SDSA and NHEJ of homologous recombination-deficient mutants. (A) Leu⁺ transformation efficiencies with the uncut plasmid bearing ura3-intΔisceI are plotted as the transformation competencies of the cell suspensions (open circles). Ura⁺ Leu⁺ and 5-FOA^R Leu⁺ transformation efficiencies with the I-SceI–cut plasmid bearing ura3-intΔisceI are plotted as numbers of SDSA progeny (blue squares) and as numbers of NHEJ progeny (green triangles), respectively (Fig. 1). (B) The normalized frequencies (%) of SDSA events were calculated from the transformation efficiencies (Materials and Methods) and plotted (blue bars). “ND” indicates that no SDSA progeny were detected. (C) The normalized frequencies (%) of the NHEJ events were calculated from the transformation efficiencies (Materials and Methods) and plotted (green bars). rad51ΔKO lacks most of the coding region, and rad51Δw lacks the entire coding region, from the initiation codon to the last sense codon (Tables S1 and S2). rad52-KD, RD shows rad52-K117D, R148D. “NruI” and “T4 poly” indicate the use of the blunt-ended ura3-intΔnruI and ura3-intδΔisceI-blunt DNAs, respectively. The statistical analysis (Table S3): nsd, no significant difference; *P < 0.05; **P < 0.01; ***P < 0.001; two-tailed Student’s t test (vs. wild-type except for vs. rad51ΔKO); error bars = SD.

Fig. 3.

SDSA and double Holliday junction-mediated homologous recombination (dHJ-mediated HR) of various srs2 mutants. (A) The Srs2 helicase domain (blue box), including seven consensus motifs (dark blue), and the locations of the Rad51-binding domain (783-998), the N-terminal half of the Rad51-binding domain (783-859), PIP motif (1149-1156), and SIM motif (1169-1174).
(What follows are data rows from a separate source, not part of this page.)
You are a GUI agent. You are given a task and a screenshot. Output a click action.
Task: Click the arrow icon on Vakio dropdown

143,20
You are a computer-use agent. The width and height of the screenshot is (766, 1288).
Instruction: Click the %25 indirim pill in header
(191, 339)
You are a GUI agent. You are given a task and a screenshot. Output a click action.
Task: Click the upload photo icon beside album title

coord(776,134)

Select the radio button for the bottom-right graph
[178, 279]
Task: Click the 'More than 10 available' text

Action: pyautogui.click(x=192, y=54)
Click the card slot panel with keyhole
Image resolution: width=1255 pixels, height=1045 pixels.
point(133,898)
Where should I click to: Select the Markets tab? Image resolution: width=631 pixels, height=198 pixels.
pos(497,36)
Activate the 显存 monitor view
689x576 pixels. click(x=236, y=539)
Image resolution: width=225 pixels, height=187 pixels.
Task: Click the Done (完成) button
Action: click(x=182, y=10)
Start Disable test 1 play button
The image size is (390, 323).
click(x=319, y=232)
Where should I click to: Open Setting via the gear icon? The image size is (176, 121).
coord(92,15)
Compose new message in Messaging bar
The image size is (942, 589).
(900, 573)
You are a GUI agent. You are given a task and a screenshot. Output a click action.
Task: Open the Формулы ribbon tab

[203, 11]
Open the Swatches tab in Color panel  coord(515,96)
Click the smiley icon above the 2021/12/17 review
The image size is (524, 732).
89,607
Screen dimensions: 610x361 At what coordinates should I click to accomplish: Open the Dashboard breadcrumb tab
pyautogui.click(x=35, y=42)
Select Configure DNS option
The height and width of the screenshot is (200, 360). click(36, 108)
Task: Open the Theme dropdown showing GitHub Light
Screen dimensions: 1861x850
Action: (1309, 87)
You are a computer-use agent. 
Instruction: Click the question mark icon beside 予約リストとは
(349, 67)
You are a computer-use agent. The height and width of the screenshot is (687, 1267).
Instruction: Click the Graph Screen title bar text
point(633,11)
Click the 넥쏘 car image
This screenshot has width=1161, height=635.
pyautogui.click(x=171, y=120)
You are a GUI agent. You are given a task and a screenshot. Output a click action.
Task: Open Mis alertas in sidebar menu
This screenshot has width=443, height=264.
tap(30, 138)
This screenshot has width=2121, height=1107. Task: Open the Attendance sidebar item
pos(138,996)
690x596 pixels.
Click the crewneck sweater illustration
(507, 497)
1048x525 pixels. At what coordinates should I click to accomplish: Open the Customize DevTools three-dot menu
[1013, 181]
The 41st residue (lysine) is substituted with methionine and alanine in the srs2-K41M and srs2-K41A mutants, respectively. (B) Leu⁺ and Ura⁺ Leu⁺ (SDSA progeny) transformation efficiencies with uncut and I-SceI–cut plasmids possessing ura3-intΔisceI, respectively. (C) The normalized frequencies (%) of the SDSA events were calculated from the transformation efficiencies (Materials and Methods) and plotted (blue bars). (D) Targeted integration completed by double Holliday junction-mediated homologous recombination (Fig. S2). The plot shows the Aur^R transformation efficiencies with the uncut pRS315-Aur^R plasmid as the transformation competencies of the cell suspensions (open circles), and the Aur^R transformation efficiencies with the StuI-cut pAUR101 plasmid as the numbers of double Holliday junction-mediated homologous recombination progeny (closed triangles). (E) The normalized frequencies (%) of the double Holliday junction-mediated homologous recombination were calculated from the transformation efficiencies (Materials and Methods) and plotted (black bars). Statistical analysis (Tables S4 and S5): nsd, no significant difference; *P < 0.05; **P < 0.01; ***P < 0.001; two-tailed Student’s t test (vs. wild-type); error bars = SD.

Fig. 4.

SRS2 is epistatic to SIZ1, POL30 (PCNA), and RAD6 (PCNA modification-related genes), with respect to SDSA. (A) Leu⁺ and Ura⁺ Leu⁺ (SDSA progeny) transformation efficiencies with uncut and I-SceI–cut plasmids possessing ura3-intΔisceI, respectively. (B) The normalized frequencies (%) of the SDSA events were calculated from the transformation efficiencies (Materials and Methods) and plotted (blue bars). Statistical analysis (Table S6): nsd, no significant difference; *P < 0.05; **P < 0.01; ***P < 0.001; two-tailed Student’s t test [black letters and asterisks, vs. wild-type (except for vs. indicated genotypes); white letters and asterisks, vs. siz1 mutant]; error bars = SD.